In the BPH Rights Issue that closed 22/1/18 (ref 1), BPH nominated that “the total funds raised would be reduced by up to a maximum of $166,031 due to offsets against fees owed to the Company to current and former Directors, and loans granted by the Company to Grandbridge Limited”, this was detailed to include (ref 1- see page 12):
Mr David Breeze would take up his entitlements to a maximum of $71,783
Mr Greg Gilbert (a former director) would take up his entitlements to a maximum of $1,923
Mr Tom Fontaine (a former director) would take up his entitlements up to a maximum of $8,767
Grandbridge and Grandbridge Limited’s Entitlements up to a maximum of $83,556
This statement specifically details “former directors” as converting their fees, however the two former directors that currently have claims against BPH for their fees, Mr Goh Hock and Ms Deborah Ambrosini, are not listed as converting their fees (ref 2 and ref 3).
BPH Energy has nominated that there are Director fees owing to both Mr Hock and Ms Ambrosini (ref 4 – see page 56), however the conditions precedent for payment have not occurred. This wording has been highlighted.

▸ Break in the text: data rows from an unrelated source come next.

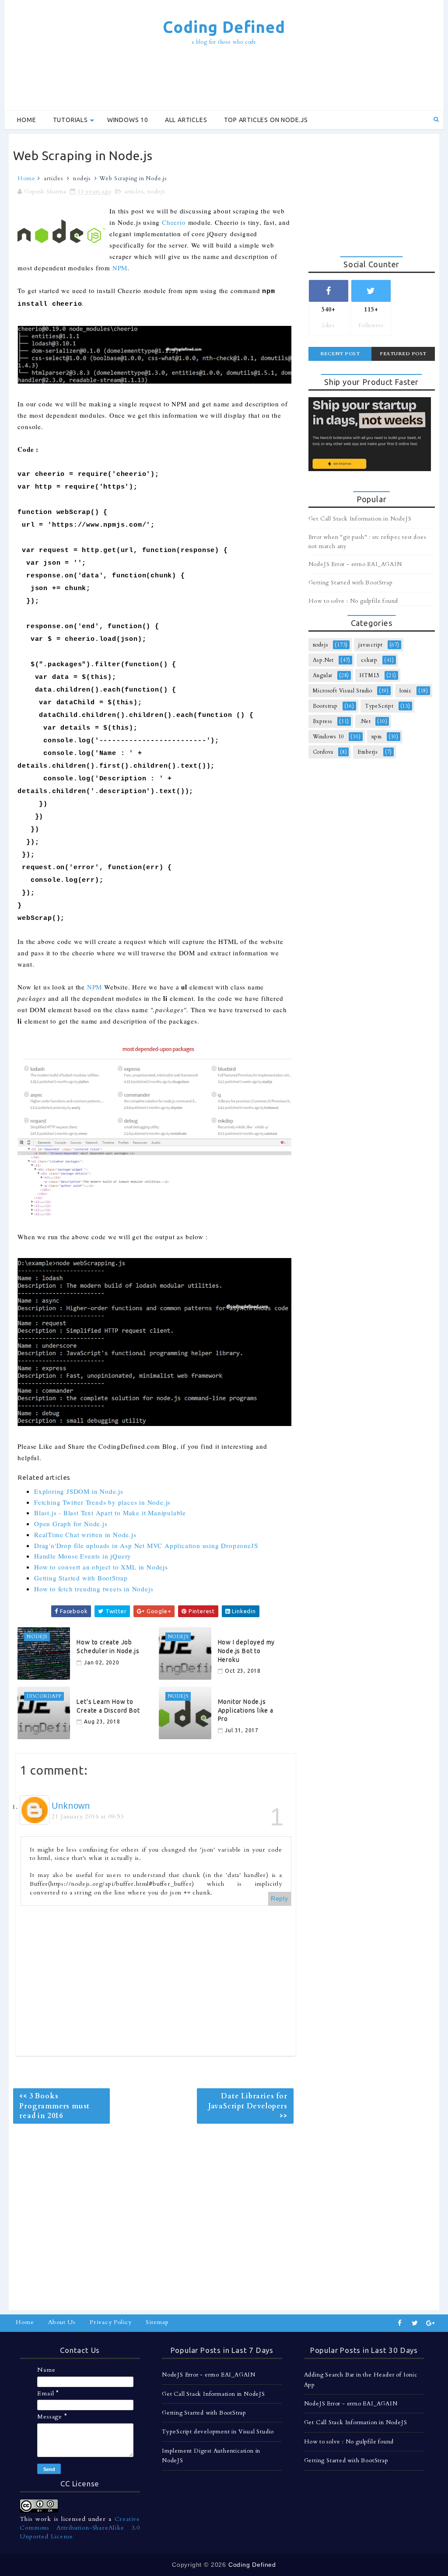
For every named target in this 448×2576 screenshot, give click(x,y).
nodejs (82, 178)
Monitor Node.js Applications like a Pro (245, 1710)
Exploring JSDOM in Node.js (78, 1491)
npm (376, 736)
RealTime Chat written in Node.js (85, 1534)
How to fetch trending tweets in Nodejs (93, 1588)
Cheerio (174, 222)
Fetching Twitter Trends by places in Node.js (102, 1502)
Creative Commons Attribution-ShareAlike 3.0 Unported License (80, 2527)
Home (26, 119)
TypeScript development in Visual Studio (218, 2432)
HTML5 (370, 675)
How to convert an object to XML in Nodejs (101, 1566)
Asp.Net (323, 660)
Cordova (323, 751)
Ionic (405, 690)
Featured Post (403, 353)
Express (323, 721)
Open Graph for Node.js (71, 1523)
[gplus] (430, 2323)
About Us (62, 2322)
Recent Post (340, 353)
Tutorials (70, 119)
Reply (279, 1898)
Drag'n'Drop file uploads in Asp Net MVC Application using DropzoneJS (146, 1545)
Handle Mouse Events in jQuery (82, 1556)
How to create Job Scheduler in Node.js (108, 1646)
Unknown (71, 1806)
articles (53, 178)
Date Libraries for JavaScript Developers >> (247, 2106)
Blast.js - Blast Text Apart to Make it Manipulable (110, 1512)
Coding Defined (224, 27)
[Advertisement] (224, 79)
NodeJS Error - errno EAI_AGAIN (355, 564)
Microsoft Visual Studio (342, 690)
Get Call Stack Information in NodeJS (360, 519)
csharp (369, 660)
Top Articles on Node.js (266, 119)
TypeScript (379, 706)
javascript (370, 644)
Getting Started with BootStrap (81, 1577)
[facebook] (399, 2323)
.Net (365, 721)
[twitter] (415, 2323)
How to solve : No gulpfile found (353, 601)
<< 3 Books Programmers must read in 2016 (54, 2106)
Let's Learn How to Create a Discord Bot (108, 1706)
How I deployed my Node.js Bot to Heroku (246, 1651)
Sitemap (157, 2322)
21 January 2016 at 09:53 (87, 1816)
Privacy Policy (111, 2322)
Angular (323, 675)
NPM (119, 267)
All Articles (186, 119)
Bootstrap (325, 706)
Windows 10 (127, 119)
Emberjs (367, 751)
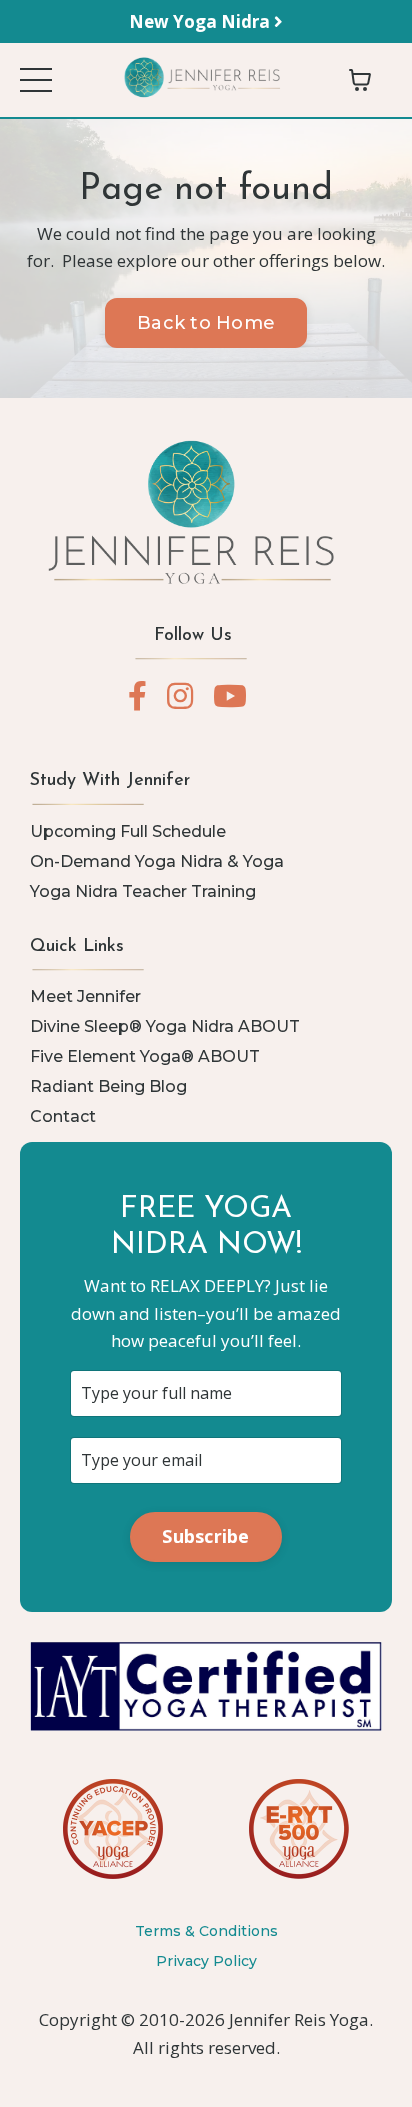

Would it not have made sense to utilise this opportunity to settle all or part of the former directors who currently have claims against the company by converting (or converting part) of their agreed debts (director fees) to shares?
By doing this, it would:
Not have had any impact on the cash position of the company
Shown a gesture of goodwill to the former directors and in doing so possibly prevented the need to incur on-going legal fees associated with these claims
Should there have been a concern around the amount of dilution this type of transaction would have caused to the existing shareholders, the current and former directors who did not have claims against the company, could have offered not to convert their loans to take up their entitlements (or paid cash to take them up).